*Reading passage:*
<<<<

Rhodoplanes azumiensis

Scientific classification
- Domain: Bacteria
- Kingdom: Pseudomonadati
- Phylum: Pseudomonadota
- Class: Alphaproteobacteria
- Order: Hyphomicrobiales
- Family: Nitrobacteraceae
- Genus: Rhodoplanes
- Species: R. azumiensis
- Binomial name: Rhodoplanes azumiensis Hiraishi 2017

= Rhodoplanes azumiensis =

- Genus: Rhodoplanes
- Species: azumiensis
- Authority: Hiraishi 2017

Species of bacterium

Rhodoplanes azumiensis is a thermotolerant bacterium isolated from sediment mud and cyanobacterial mats located in Nakanoyu hot springs, located in the Azumi district, Matsumoto, Nagano Prefecture, Japan. R. azumiensis is a photoheterotroph that is capable of using many organic materials as its carbon source. Colonies and liquid cultures exhibit a brownish red color when grown phototrophically, and are colorless when grown aerobically in darkness.

== Isolation ==
Samples were taken from sediment mud and cyanobacterial mats located in Nakanoyu hot springs in Japan. The samples were then introduced to 20 mL screw-capped test tubes containing 10-mL of Rhodoplanes (RPL) medium and were incubated at 42°C. Pink cultures occurred and were plated on RPL agar plates and incubated aerobically at 42°C. Isolation streaking was conducted multiple times until 2 novel species were isolated.

== DNA sequencing and confirmation of novelty ==
20 strains of Rhodoplanes were isolated in the method outlined above, of those, 18 had 100% similarity levels of 16S rRNA to previously outlined and published 16S rRNA Rhodoplanes species. The two novel species isolated demonstrated a 96.9-98.7% similarity to previously isolated Rhodoplanes species. DNA-DNA hybridization was then conducted to determine whether or not these two isolated species were novel. Rhodoplanes azumiensis hybridized between 48 and 52% with previously isolated Rhodoplanes species allowing the researchers to determine it was indeed a novel strain.

== Characteristics ==
Rhodoplanes azumiensis are gram-negative rods 1 μm wide and 2-4 μm long. They are capable of motility by a singular polar flagella. R. azumiensis uses budding to multiply, and form rosette-like clusters in older cultures. Colonies and liquid cultures are brownish red when grown phototrophically and colorless when grown aerobically in darkness. Their major carotenoid components are rhodopin, spirilloxanthin, anhydrorhodovibrin, rhodovibrin, and lycopene allowing them to utilize absorption maxima at 376, 498, 529, 594, 800, 859 and 892 nm. R. azumiensis 16S rRNA GC content is 70.4%. The optimal growth is 40° C, the optimum pH is between 6.8 and 7.2, and they are able to use pyruvate, citrate, malate, acetate, lactate, succinate, fumarate, and malonate as carbon sources.

>>>>

*Supplied records:*
<<<<

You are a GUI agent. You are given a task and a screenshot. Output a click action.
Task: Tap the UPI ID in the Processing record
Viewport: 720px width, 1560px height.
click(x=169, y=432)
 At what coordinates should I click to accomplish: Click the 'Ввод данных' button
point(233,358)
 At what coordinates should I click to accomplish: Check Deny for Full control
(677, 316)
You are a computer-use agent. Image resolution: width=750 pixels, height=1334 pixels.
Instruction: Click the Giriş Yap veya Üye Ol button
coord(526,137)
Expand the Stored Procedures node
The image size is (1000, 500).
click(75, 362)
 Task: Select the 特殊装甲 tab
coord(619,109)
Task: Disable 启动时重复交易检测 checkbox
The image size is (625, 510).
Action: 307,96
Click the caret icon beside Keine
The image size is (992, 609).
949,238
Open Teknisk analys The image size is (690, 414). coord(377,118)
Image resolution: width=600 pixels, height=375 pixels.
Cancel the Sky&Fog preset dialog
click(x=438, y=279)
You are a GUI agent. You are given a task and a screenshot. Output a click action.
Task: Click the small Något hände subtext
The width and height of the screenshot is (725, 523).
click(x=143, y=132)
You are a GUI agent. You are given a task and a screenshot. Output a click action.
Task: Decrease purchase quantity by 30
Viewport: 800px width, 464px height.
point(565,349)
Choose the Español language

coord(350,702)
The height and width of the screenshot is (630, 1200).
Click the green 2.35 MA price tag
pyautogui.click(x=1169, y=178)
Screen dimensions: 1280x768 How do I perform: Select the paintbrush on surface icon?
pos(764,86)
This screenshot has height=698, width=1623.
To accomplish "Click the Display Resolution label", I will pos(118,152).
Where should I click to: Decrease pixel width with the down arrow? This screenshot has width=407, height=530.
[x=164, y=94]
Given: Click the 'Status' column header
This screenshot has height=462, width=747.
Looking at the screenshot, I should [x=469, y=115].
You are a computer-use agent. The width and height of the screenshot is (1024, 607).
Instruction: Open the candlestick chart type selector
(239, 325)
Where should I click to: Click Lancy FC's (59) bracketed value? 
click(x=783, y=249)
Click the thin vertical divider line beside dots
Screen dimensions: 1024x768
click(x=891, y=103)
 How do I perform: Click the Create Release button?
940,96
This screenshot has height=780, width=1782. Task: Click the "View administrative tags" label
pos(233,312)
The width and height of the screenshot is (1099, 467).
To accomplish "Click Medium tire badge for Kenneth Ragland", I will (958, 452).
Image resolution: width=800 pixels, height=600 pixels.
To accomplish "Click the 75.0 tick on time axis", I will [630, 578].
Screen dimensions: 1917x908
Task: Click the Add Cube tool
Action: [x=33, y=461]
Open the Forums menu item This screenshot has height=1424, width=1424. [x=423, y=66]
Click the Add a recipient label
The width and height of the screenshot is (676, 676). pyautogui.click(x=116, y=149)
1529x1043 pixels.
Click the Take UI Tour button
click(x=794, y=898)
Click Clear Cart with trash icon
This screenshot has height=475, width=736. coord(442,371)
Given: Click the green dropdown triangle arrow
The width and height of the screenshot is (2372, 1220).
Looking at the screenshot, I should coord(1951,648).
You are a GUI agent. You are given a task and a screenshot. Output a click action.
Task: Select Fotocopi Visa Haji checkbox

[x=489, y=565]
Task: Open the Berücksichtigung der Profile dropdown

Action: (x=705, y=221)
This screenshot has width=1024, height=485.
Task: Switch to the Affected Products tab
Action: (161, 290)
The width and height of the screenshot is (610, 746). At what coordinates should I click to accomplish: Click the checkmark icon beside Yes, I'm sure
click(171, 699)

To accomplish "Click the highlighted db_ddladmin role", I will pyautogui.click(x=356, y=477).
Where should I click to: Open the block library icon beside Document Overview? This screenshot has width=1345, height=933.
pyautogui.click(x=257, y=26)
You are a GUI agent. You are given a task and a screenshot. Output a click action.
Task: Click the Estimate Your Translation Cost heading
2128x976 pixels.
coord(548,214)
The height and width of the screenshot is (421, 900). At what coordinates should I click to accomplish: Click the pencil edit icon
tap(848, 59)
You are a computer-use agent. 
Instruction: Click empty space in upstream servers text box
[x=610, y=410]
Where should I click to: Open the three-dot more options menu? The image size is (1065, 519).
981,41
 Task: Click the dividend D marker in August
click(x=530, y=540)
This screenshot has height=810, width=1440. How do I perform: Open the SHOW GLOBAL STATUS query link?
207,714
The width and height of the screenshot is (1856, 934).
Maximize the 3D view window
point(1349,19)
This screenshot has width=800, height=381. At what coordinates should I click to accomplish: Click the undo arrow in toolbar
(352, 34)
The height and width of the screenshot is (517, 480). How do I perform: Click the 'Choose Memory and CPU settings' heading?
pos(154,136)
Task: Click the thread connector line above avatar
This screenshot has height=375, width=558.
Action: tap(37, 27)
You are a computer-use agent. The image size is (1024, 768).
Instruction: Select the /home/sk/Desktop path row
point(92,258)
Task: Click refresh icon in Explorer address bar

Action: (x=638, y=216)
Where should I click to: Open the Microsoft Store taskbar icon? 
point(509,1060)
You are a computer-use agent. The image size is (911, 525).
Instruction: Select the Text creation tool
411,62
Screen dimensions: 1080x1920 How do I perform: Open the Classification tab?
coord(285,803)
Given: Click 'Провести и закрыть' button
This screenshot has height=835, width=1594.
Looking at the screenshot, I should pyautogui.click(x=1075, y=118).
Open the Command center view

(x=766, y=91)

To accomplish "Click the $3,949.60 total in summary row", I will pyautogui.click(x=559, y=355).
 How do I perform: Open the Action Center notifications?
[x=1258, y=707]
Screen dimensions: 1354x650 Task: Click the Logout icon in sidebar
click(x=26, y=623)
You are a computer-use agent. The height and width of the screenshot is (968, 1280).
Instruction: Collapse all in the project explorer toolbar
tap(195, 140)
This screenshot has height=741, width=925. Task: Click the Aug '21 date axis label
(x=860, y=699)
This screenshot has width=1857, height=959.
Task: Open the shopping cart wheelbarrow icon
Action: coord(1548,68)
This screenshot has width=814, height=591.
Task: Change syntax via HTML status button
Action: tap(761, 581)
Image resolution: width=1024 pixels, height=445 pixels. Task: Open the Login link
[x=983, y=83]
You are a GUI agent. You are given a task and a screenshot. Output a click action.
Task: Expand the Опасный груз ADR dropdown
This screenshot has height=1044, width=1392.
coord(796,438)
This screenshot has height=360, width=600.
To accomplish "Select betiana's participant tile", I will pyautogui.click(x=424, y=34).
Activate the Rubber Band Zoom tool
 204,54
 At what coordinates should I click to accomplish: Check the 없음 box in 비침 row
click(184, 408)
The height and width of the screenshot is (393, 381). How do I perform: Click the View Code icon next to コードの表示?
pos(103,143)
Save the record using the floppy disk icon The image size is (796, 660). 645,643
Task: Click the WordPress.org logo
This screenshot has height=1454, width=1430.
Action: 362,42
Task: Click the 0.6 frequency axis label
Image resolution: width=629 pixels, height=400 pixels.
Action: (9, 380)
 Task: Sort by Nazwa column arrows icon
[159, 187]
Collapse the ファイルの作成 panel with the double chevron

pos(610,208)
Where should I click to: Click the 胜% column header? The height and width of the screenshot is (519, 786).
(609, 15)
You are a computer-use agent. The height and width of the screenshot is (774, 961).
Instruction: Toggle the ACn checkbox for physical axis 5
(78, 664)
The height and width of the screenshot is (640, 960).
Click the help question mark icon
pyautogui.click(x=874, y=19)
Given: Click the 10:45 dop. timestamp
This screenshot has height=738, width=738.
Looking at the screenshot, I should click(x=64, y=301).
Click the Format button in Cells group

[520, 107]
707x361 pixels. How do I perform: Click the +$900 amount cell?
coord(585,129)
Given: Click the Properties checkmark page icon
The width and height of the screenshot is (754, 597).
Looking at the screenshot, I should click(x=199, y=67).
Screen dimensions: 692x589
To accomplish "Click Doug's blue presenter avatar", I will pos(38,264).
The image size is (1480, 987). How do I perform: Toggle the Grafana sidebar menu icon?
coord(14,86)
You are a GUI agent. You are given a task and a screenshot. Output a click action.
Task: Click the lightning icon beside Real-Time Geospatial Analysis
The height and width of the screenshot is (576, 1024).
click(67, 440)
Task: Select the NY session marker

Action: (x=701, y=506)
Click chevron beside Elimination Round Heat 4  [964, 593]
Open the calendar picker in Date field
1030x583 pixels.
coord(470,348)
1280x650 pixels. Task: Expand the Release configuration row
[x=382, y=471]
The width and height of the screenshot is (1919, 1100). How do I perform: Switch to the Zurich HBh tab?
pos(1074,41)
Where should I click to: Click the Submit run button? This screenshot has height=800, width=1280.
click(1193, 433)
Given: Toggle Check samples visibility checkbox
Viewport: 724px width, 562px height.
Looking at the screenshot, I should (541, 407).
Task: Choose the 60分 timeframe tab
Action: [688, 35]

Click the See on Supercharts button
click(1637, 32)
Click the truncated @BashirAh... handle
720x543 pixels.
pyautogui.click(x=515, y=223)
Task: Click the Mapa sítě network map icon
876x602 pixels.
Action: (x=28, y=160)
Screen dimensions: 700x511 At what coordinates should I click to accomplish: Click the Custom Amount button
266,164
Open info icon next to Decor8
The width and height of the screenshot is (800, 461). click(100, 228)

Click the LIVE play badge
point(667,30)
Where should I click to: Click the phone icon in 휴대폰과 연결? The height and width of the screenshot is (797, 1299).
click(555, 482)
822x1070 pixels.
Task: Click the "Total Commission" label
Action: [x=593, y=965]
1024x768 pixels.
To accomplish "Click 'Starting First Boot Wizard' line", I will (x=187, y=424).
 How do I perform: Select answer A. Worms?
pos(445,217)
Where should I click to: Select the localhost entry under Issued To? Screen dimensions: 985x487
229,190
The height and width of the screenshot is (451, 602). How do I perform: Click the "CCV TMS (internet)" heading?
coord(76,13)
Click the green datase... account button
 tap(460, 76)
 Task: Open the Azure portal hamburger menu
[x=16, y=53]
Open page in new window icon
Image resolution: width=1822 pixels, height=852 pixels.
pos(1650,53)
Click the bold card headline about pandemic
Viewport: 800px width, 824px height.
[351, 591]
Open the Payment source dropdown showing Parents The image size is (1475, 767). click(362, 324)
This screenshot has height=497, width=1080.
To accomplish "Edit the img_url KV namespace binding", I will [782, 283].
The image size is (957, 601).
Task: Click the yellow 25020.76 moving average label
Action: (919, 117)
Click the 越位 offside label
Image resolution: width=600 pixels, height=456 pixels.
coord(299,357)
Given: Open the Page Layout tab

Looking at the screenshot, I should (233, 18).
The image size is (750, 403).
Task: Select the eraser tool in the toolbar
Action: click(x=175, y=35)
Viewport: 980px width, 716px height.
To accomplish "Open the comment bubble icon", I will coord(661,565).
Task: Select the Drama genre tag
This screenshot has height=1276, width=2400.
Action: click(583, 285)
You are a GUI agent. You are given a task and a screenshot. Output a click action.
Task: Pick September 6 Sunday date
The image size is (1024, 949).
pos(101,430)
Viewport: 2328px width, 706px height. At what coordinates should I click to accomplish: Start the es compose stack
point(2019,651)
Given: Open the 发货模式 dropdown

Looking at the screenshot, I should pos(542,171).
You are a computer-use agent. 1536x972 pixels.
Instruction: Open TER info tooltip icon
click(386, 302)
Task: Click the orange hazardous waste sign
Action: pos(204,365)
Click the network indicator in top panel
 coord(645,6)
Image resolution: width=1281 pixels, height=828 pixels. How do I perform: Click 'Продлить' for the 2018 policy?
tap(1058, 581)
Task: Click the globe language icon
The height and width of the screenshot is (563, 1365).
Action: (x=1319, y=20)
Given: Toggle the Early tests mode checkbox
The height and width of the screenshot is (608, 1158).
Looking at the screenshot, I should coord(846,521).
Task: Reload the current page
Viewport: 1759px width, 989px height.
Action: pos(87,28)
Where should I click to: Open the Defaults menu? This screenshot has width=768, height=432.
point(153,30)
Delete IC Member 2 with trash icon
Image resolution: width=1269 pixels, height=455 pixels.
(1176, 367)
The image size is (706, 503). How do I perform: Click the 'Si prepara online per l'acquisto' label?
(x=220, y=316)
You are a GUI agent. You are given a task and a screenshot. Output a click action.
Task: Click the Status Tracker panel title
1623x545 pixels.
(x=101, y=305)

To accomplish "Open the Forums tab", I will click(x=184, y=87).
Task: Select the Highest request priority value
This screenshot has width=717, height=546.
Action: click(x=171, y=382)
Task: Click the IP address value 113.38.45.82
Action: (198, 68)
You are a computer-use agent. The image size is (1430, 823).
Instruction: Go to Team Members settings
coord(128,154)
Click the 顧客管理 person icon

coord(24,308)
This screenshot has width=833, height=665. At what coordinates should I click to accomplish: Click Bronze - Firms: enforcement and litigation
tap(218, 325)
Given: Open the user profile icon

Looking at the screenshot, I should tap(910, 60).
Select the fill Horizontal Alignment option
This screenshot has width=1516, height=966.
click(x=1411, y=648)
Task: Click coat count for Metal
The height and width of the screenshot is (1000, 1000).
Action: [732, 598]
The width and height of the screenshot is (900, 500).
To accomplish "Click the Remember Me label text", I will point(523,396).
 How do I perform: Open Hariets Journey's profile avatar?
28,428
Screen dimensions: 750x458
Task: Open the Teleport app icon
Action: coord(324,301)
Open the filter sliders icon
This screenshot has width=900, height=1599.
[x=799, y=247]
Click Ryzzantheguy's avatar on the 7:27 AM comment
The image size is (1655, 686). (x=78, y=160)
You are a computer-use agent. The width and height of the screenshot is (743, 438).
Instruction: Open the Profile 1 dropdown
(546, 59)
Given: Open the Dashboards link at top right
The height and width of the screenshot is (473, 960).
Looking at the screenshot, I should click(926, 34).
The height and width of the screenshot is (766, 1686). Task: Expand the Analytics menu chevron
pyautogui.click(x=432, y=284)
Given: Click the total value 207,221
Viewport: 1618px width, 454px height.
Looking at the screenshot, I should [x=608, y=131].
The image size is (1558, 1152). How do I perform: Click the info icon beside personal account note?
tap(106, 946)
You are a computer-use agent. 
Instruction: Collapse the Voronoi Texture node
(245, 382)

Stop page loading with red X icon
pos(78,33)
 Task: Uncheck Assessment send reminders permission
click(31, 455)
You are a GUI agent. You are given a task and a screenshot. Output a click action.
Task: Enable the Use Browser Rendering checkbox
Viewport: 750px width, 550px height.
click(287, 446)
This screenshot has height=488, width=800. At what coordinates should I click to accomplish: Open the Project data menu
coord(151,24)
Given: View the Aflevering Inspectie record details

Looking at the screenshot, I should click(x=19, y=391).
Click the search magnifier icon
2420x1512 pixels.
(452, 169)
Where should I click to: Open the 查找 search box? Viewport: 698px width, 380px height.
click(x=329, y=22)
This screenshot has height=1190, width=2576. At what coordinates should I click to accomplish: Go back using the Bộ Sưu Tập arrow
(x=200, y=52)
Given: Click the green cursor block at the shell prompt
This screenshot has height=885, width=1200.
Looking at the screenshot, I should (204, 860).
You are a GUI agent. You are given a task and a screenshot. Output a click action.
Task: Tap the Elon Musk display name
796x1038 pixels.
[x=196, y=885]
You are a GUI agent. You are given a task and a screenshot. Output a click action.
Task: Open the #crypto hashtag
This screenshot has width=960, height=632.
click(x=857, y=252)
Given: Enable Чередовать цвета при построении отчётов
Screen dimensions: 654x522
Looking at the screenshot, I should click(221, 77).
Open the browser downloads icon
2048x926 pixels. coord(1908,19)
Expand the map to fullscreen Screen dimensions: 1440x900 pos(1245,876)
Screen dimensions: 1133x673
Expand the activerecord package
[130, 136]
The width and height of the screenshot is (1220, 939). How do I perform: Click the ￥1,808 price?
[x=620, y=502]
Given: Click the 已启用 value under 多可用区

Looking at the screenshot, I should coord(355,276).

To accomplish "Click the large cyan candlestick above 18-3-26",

>>>>

*What the exercise asks:*
In the Rhodoplanes azumiensis article, at what temperature does the bacterium grow best?

*Answer to this problem:*
40°C